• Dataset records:
....

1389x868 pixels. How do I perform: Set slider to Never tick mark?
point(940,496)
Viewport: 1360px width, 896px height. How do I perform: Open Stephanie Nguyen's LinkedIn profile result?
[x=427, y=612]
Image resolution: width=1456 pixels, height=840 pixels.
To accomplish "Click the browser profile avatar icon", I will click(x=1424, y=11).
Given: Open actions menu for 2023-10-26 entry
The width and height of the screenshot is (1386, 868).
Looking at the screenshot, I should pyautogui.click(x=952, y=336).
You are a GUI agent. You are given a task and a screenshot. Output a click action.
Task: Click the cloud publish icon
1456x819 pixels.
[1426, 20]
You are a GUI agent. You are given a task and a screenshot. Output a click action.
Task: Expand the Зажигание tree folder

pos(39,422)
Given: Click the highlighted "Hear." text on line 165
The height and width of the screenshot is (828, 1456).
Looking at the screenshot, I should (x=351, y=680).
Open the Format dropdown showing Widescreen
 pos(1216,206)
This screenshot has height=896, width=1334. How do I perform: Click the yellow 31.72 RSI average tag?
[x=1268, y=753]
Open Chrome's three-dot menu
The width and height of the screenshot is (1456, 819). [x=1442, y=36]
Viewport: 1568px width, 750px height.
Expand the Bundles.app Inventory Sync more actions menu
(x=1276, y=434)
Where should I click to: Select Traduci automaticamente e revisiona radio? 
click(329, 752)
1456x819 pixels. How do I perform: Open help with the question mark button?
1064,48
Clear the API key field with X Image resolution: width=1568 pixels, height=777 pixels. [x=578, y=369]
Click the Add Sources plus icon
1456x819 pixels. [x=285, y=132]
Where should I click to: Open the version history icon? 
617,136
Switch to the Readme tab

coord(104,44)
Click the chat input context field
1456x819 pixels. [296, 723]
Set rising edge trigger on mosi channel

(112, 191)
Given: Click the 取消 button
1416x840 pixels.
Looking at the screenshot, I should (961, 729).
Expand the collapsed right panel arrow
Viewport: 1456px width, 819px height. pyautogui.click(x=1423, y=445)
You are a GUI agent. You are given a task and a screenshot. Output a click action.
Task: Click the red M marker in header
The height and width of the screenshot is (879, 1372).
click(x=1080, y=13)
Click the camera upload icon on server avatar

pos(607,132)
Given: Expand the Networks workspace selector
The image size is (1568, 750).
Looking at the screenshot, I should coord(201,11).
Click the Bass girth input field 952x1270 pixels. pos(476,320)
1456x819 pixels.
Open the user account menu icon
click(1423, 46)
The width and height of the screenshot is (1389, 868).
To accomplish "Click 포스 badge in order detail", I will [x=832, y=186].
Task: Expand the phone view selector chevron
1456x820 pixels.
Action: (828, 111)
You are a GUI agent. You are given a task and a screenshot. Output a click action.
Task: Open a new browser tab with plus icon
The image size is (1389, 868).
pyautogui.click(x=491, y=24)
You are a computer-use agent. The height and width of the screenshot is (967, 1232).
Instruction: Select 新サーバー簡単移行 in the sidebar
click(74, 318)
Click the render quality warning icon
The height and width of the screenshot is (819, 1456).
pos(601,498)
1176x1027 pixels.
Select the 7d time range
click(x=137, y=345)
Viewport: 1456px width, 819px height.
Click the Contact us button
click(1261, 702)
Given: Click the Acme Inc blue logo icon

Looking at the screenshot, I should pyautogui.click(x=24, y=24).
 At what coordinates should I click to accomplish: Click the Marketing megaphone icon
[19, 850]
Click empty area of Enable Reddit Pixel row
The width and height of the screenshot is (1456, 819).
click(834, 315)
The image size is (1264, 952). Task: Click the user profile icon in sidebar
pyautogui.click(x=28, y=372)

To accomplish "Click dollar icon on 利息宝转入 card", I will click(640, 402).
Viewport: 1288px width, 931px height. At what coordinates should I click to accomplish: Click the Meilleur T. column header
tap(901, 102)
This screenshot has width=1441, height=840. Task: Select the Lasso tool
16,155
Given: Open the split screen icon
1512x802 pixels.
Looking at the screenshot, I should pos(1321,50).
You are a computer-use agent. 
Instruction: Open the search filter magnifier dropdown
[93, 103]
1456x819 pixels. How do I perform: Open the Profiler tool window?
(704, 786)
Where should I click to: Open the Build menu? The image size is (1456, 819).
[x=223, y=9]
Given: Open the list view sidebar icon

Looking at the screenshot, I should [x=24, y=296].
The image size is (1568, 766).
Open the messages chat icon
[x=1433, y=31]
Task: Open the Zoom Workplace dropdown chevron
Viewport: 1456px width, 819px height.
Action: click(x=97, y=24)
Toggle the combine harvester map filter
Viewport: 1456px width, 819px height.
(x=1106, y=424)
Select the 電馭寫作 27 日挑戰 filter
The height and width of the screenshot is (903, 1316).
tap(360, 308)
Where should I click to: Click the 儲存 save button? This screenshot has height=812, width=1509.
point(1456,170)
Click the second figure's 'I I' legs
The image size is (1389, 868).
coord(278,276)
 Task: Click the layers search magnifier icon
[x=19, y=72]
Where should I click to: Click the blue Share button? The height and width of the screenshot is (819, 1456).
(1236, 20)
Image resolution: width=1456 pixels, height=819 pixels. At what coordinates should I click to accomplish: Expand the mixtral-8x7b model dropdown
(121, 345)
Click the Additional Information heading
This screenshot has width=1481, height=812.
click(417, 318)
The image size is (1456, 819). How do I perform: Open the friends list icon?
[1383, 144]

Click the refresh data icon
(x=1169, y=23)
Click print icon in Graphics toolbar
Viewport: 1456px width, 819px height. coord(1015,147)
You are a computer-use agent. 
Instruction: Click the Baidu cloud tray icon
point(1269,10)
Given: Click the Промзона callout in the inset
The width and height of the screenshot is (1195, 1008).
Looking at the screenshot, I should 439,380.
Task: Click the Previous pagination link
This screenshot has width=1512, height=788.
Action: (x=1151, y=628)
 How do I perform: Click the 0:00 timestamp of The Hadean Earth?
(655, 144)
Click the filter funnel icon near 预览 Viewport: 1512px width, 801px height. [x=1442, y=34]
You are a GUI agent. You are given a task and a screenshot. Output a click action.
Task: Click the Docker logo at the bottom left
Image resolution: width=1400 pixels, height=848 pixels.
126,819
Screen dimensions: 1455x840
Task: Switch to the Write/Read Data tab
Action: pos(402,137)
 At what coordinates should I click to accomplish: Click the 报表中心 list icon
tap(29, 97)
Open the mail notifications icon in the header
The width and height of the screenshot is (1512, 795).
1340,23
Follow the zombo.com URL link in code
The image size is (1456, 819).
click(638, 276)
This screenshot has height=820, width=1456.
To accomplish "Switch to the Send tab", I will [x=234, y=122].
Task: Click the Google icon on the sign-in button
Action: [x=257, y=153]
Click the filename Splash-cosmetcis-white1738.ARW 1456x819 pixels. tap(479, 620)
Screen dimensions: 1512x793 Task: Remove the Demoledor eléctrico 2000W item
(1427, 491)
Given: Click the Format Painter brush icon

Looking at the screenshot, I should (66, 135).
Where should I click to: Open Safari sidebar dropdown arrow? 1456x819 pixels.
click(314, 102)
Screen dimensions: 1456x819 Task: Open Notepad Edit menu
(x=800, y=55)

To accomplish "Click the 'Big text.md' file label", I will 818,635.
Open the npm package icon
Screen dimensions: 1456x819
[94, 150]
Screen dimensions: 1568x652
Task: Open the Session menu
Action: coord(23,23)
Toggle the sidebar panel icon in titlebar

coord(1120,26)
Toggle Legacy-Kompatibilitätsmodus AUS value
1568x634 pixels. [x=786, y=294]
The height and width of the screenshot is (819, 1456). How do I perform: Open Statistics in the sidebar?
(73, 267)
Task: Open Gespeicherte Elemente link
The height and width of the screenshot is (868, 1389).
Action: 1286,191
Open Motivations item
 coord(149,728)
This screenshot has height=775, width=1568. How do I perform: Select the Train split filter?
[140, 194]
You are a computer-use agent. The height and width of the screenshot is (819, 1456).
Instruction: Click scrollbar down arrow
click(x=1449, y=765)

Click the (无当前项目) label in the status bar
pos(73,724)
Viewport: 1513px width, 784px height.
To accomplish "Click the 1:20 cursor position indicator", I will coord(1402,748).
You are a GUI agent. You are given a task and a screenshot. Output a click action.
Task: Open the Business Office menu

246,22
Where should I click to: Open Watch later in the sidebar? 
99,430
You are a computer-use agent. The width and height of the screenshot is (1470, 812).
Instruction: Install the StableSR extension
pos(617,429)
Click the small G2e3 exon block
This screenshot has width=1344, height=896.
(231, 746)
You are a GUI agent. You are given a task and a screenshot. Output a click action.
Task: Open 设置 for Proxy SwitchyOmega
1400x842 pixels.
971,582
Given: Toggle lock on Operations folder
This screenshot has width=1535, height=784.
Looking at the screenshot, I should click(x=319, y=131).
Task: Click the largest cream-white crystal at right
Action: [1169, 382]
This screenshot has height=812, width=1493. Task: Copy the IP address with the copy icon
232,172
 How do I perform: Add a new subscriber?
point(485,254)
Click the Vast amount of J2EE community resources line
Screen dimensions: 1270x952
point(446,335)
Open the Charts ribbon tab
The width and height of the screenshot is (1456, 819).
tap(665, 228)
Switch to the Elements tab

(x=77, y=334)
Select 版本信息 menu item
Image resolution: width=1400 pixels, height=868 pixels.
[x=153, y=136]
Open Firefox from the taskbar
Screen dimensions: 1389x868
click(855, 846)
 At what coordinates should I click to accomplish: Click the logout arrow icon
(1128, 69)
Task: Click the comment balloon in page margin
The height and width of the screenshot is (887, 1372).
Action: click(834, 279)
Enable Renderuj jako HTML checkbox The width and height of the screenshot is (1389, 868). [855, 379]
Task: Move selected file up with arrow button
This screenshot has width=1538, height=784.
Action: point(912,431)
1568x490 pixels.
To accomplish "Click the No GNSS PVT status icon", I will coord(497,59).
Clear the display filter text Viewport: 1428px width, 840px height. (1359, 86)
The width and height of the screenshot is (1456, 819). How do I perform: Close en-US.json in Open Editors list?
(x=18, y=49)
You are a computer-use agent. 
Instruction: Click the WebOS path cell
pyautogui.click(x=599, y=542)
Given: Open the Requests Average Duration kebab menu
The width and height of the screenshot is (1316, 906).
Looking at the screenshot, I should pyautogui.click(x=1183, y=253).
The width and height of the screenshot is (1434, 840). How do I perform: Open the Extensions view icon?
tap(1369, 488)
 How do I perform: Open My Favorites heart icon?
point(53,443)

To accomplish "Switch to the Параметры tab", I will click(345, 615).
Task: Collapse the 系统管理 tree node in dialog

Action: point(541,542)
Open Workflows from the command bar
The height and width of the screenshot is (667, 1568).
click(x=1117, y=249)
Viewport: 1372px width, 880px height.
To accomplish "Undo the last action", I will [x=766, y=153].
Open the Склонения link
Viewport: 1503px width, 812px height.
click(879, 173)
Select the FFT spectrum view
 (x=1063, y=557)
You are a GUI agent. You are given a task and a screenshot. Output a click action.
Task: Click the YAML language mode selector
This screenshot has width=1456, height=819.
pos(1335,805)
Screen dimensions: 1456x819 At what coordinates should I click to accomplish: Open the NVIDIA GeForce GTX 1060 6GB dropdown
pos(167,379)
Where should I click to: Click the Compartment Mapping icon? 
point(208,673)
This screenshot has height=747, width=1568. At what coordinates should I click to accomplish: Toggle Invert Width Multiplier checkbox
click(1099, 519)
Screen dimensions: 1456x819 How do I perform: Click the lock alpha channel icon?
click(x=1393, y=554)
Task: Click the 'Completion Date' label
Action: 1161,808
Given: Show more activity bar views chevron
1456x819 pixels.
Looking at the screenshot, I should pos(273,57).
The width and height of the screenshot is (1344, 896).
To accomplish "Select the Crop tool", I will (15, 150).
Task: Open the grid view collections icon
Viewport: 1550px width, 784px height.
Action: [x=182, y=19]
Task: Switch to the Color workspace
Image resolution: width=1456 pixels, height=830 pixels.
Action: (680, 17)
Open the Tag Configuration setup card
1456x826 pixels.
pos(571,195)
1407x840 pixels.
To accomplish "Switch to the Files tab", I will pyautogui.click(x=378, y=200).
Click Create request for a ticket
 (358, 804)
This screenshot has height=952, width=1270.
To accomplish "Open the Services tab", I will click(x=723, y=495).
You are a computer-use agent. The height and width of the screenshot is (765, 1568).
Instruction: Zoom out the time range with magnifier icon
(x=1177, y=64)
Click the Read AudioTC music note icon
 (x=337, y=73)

....

• EXERCISE:
Of all the entries above, retype exactly the lines from the line with "How do I perform: Click the 0:00" to the line with "Open the mail", both included, and no others.

• RESULT:
 How do I perform: Click the 0:00 timestamp of The Hadean Earth?
(655, 144)
Click the filter funnel icon near 预览 Viewport: 1512px width, 801px height. [x=1442, y=34]
You are a GUI agent. You are given a task and a screenshot. Output a click action.
Task: Click the Docker logo at the bottom left
Image resolution: width=1400 pixels, height=848 pixels.
126,819
Screen dimensions: 1455x840
Task: Switch to the Write/Read Data tab
Action: pos(402,137)
 At what coordinates should I click to accomplish: Click the 报表中心 list icon
tap(29, 97)
Open the mail notifications icon in the header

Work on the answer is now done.